Caso a mesa não surta efeito, a assembleia também aprovou que o sindicato recorra ao Ministério Público do Trabalho (MPT), que tem mecanismos para empreender negociação entre as partes.


Desancar a
administração

Nesse meio tempo, a diretoria voltará a conversar com o presidente da câmara, Adilson Júnior (PP), e com os demais 20 vereadores, que estão solidários às reivindicações.
Para convocar a próxima assembleia e o protesto na praça, o carro de som da Fupesp (federação dos funcionários públicos municipais do estado de São Paulo) chegará a Santos na segunda-feira (5).
Com esse veículo, a diretoria percorrerá os locais de trabalho, segundo Fábio, “desancando a administração. Não será nem nas ancas, mas da linha da cintura para cima. Obviamente, no sentido figurado”.


Humilhação
e menosprezo

O sindicalista revela que a campanha será feita até a reabertura das negociações e apresentação de proposta decente. A prefeitura, diz ele, tem condições financeiras de melhorar a oferta.
O sindicato reivindica reposição de perdas salariais superiores a 10%, aumento no vale-refeição e na cesta-básica. A prefeitura oferece apenas 20% no dos benefícios, que são de R$ 503,36 e R$ 323,58.
“Não aceitamos esse desaforo. A prefeitura humilha não apenas os servidores, como menospreza o sindicato e desconsidera os parlamentares, que lhe enviaram ofício há poucos dias”, diz Fábio.


Grande
estardalhaço

O portal da transparência revela que a prefeitura já obteve superávit orçamentário de quase R$ 500 milhões apenas no segundo trimestre.
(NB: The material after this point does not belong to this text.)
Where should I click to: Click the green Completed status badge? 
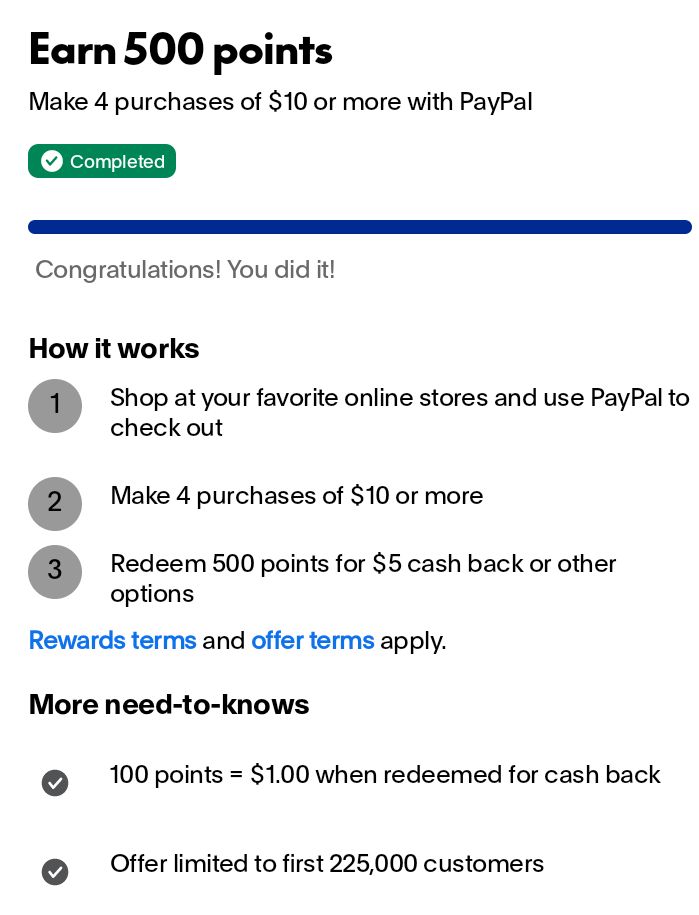pyautogui.click(x=102, y=162)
Até o final do ano, chegará a R$ 1 bilhão.
O sindicato lembra também que as despesas com o funcionalismo caíram de 47% para 41,8% do orçamento, bem abaixo dos 51% estabelecidos pela lei de responsabilidade fiscal.
“A prefeitura que se prepare para o grande estardalhaço que faremos nos locais de trabalho e na Praça Mauá, com o carro de som e panfletos, além das ruas da cidade, mostrando o que é essa administração”, diz Fábio.